[libcxx-commits] [PATCH] D131395: [libc++] Implement `lexicographical_compare_three_way`
Kent Ross via Phabricator via libcxx-commits
libcxx-commits at lists.llvm.org
Sat Aug 20 14:19:30 PDT 2022
mumbleskates added inline comments.
================
Comment at: libcxx/include/__algorithm/lexicographical_compare_three_way.h:46
+ }
+ return __len1 <=> __len2;
+ } else {
----------------
philnik wrote:
> JohelEGP wrote:
> > mumbleskates wrote:
> > > avogelsgesang wrote:
> > > > JohelEGP wrote:
> > > > > philnik wrote:
> > > > > > JohelEGP wrote:
> > > > > > > philnik wrote:
> > > > > > > > avogelsgesang wrote:
> > > > > > > > > mumbleskates wrote:
> > > > > > > > > > philnik wrote:
> > > > > > > > > > > JohelEGP wrote:
> > > > > > > > > > > > huixie90 wrote:
> > > > > > > > > > > > > agree with @philnik that providing benchmark to show the difference.
> > > > > > > > > > > > >
> > > > > > > > > > > > > question: the standard specifies `return (last1 - first1) <=> (last2 - first2);` but here you are using `size_t` instead of iterator's `difference_type`. so effectively
> > > > > > > > > > > > > `return static_cast<size_t>(last1 - first1) <=> static_cast<size_t>(last2 - first2);`. Does this have an observable difference?

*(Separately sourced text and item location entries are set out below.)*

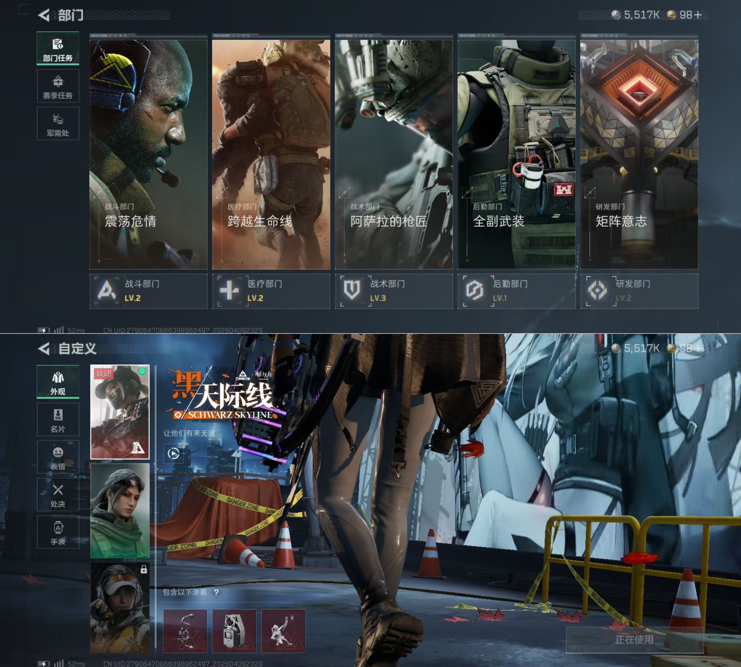
Task: Play the 黑天际线 skin preview video
Action: 173,454
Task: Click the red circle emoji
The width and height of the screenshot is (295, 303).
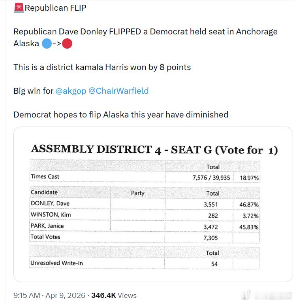Action: click(67, 44)
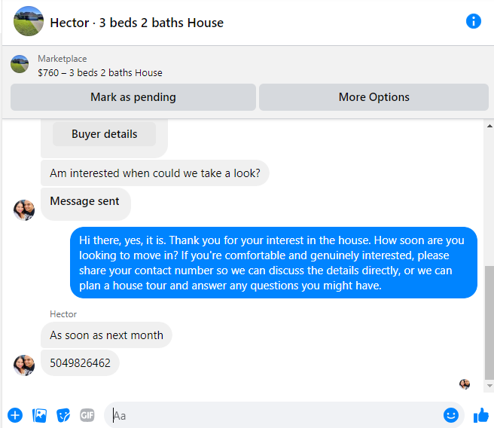Open the GIF picker
The image size is (494, 428).
pyautogui.click(x=87, y=415)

> > > > > > > > > > > > It should if the difference type is an integer-class type.
> > > > > > > > > > > I don't think it has any observable effects, but we shouldn't cast to different types, since that can prohibit some optimizations.

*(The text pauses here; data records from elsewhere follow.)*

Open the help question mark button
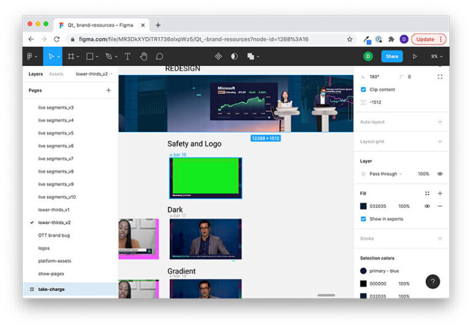Viewport: 472px width, 328px height. tap(433, 281)
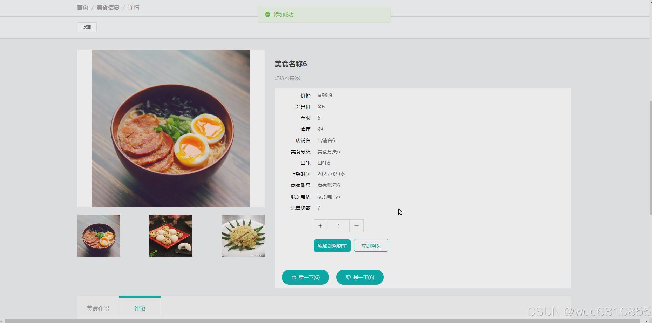
Task: Select the red plate dessert thumbnail
Action: [171, 235]
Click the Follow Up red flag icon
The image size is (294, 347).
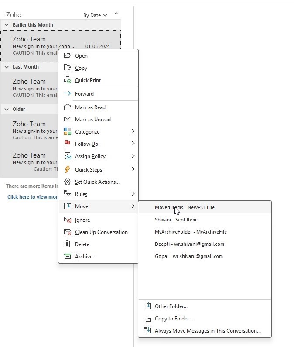68,144
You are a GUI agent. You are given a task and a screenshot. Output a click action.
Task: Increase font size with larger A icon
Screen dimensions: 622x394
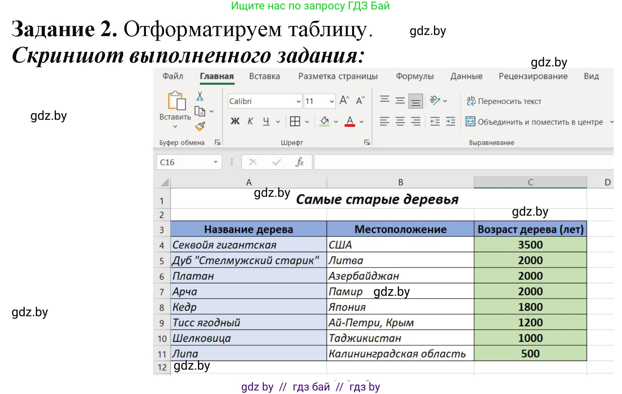344,101
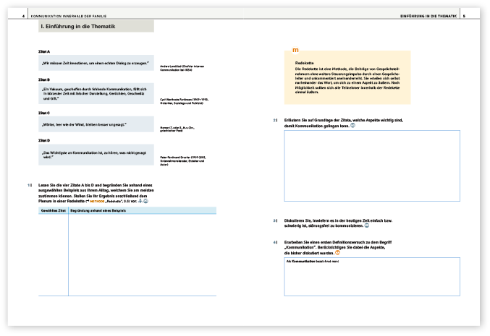Click the Zitat A quote box
The height and width of the screenshot is (336, 490).
[96, 65]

> > > > > > > > > > i'm not even 100% sure what is allowed to be assumed about `difference_type`; i would definitely avoid using `size_t` here and stick entirely to the iterator's difference type.

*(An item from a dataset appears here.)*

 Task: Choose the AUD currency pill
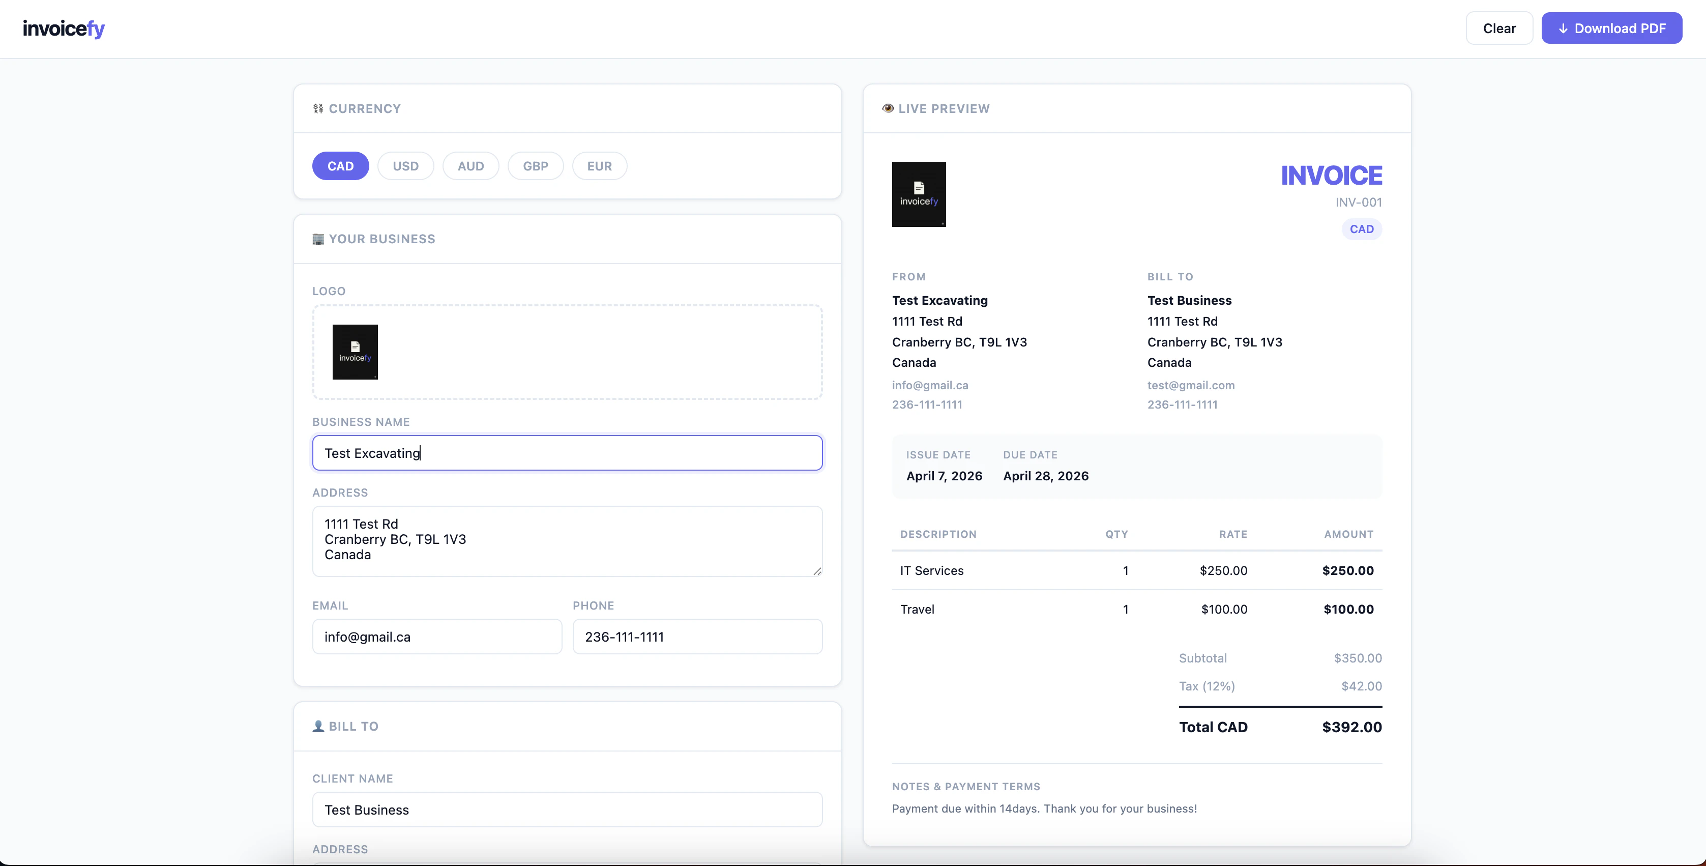click(470, 166)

> > > > > > > > > Using `difference_type` now, and also only using this optimization if both iterator types have the same, integral `difference_type`
> > > > > > > > `difference_type` is guaranteed to be a signed integral (http://eel.is/c++draft/iterator.traits#2). Otherwise your program if ill-formed. I'd just use `ptrdiff_t` as the type here. No need to not optimize just because the `difference_type`s are different.
> > > > > > > > difference_type is guaranteed to be a signed integral (http://eel.is/c++draft/iterator.traits#2).
> > > > > > >
> > > > > > > Not guaranteed, but it's a requirement:
> > > > > > > > (4.1) If an algorithm's template parameter is named InputIterator, InputIterator1, or InputIterator2, the template argument shall meet the Cpp17InputIterator requirements ([input.iterators]).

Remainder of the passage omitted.